@datagica/parse-companies
v0.0.7
Published
Find companies in a text
Downloads
6
Readme
Parse companies
Find companies in a text. Well, most of the time.
Free data sources used
- french open corporation database (SIRENE)
- http://www.opendata500.com/us/list/
- https://github.com/GovLab/OpenData500
- http://api.corpwatch.org
- https://datahub.io/dataset/corpwatch
Guidelines
It is better to have little solid data than a lot of garbage, so I try to clean up and verify things by hand (with google) as much as possible, or by using pattern matching to normalize anomalies.
When cleaning up the dataset, there are a couple of things to keep in mind:
Common problems
Examples of anomalies and issues:
- The legal category of companies may or may not be present
- The legal category might have variations (eg.
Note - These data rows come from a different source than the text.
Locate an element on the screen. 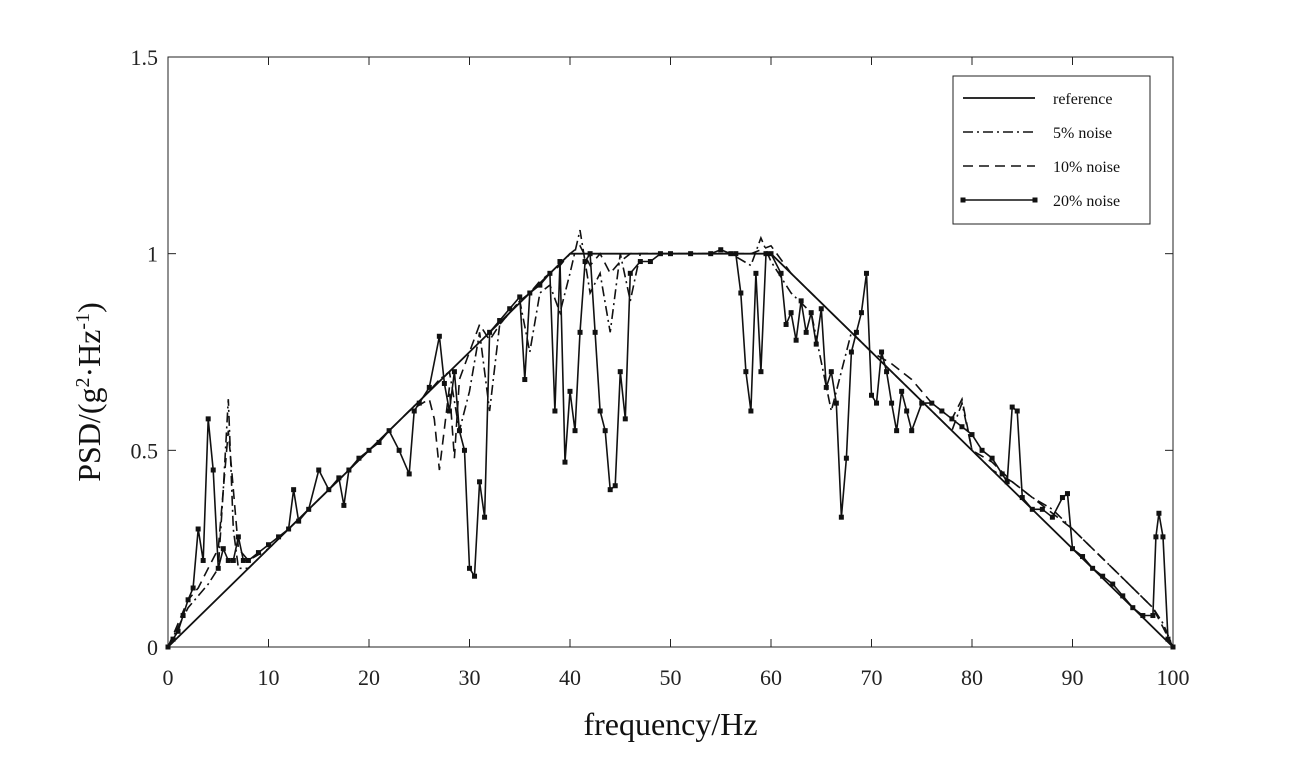 The height and width of the screenshot is (768, 1293). y-axis-title-end: ) is located at coordinates (89, 308).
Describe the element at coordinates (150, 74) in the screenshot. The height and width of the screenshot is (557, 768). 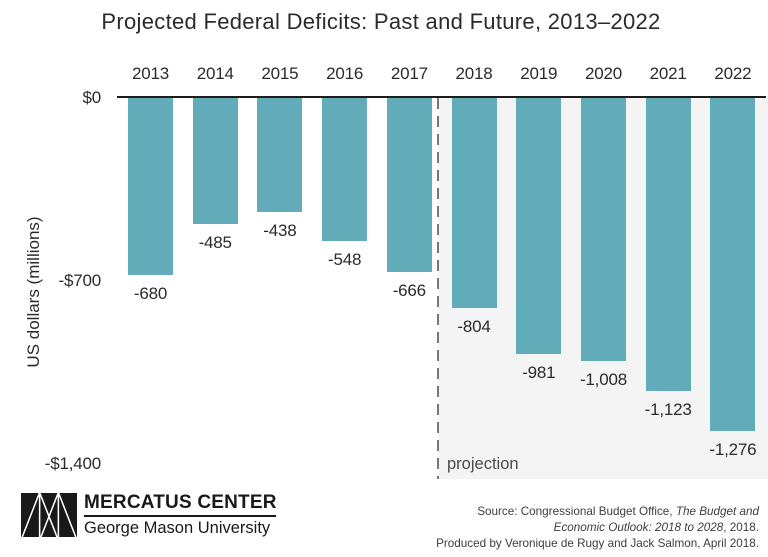
I see `year-label: 2013` at that location.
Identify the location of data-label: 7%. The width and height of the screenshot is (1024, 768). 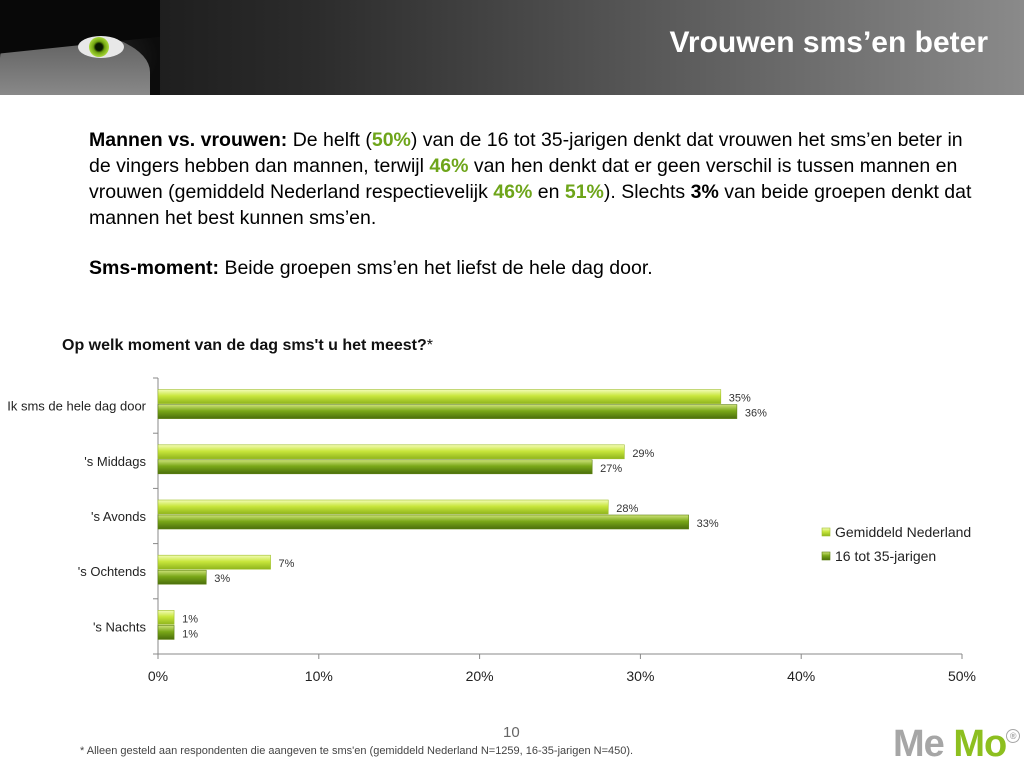
(287, 564).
S.A.S., S.A.S, SAS..)
- Or it can be at the beginning or the end (eg. "FOOBAR SARL", "SARL FOOBAR")
The solution to this is to normalize the names whenever possible, and generate aliases covering most of the cases
About aliases
You may wonder why we pre-generate aliases, since it could be done at runtime for entries in the dataset and/or for each word found in documents as we go.
It is important to understand that normalizing stuff at runtime is costly for the CPU while disk, memory and network are getting faster and cheaper.
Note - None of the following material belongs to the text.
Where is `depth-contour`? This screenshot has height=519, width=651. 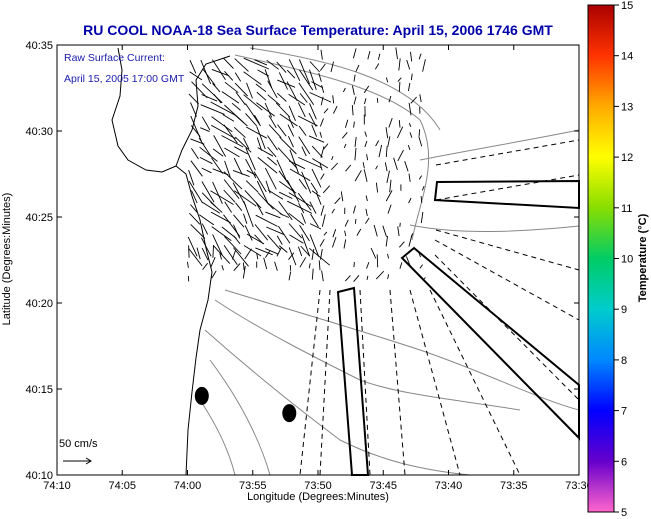
depth-contour is located at coordinates (240, 418).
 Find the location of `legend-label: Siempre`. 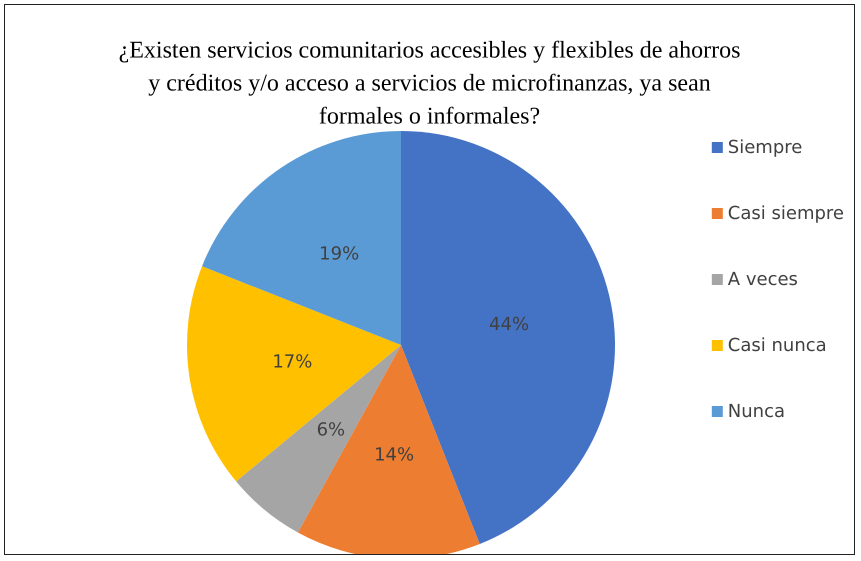

legend-label: Siempre is located at coordinates (765, 148).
Until a certain size limit, it is much faster to just load a big blob in memory, rather than doing additional per-row work (especially since we have 1M+ rows).
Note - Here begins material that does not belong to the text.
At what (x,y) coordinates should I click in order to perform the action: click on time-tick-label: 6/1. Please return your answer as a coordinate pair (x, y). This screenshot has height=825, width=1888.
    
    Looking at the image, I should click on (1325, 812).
Admittedly that doesn't mean we cannot perform normalization at runtime:
@datagica/parse-entities
actually does perform basic normalization,
and allow one to define custom rules.
I didn't feel the need for this step in parse-companies
until now,
but if you want you can have a look at parse-institution
to see how it is done.
Perhaps this technique could be used to solve cases such as "SAS FRENCH COMPANY" VS "FRENCH COMPANY SAS". Still, to be used with moderation as we need to keep a good balance between loading time, cpu and memory.
cover names
Many business have a corporate name different from the business name, eg. the name of the company owning a restaurant might be different.
In that case, the restaurant name should be in the aliases
small business
For small business better to prepend the category and/or append the street eg:
"BAR TABAC" => "Bar Tabac, 28 Smith Street, Brooklyn" "LE CARREFOUR" => "RESTAURANT LE CARREFOUR", "LE CARREFOUR, 42 RUE DU BLABLA" "MARCEL" => "GARAGE MARCEL"
Hedge funds subsidiaries / family trusts
- they are mostly piggy banks and proxies for money, not "real" business with offices, services, customers..
- usually owned by a single guy or a hedge fund and located in a tax-free heaven
- they have weird names such as "LITTLE SUNSHINE HEDGE FUND CAIMAN B XXVII" or "JOHN DOE JR FAMILY HOLDING"
For the moment they are of little interest for us when analyzing news reports and curriculums, so we delete them when we find one (filter by name, company size eg. 1 person company => delete).
However, if the hedge fund is actually a big thing, we can also delete the subsidiary and only keep the parent company (eg. "LITTLE SUNSHINE HEDGE FUND CAIMAN B XXVII" => "LITTLE SUNSHINE")
This is not an issue, because if want to use them in the future, we can still go back to CorpWatch (us) or SIRENE (fr) and download the full listings again.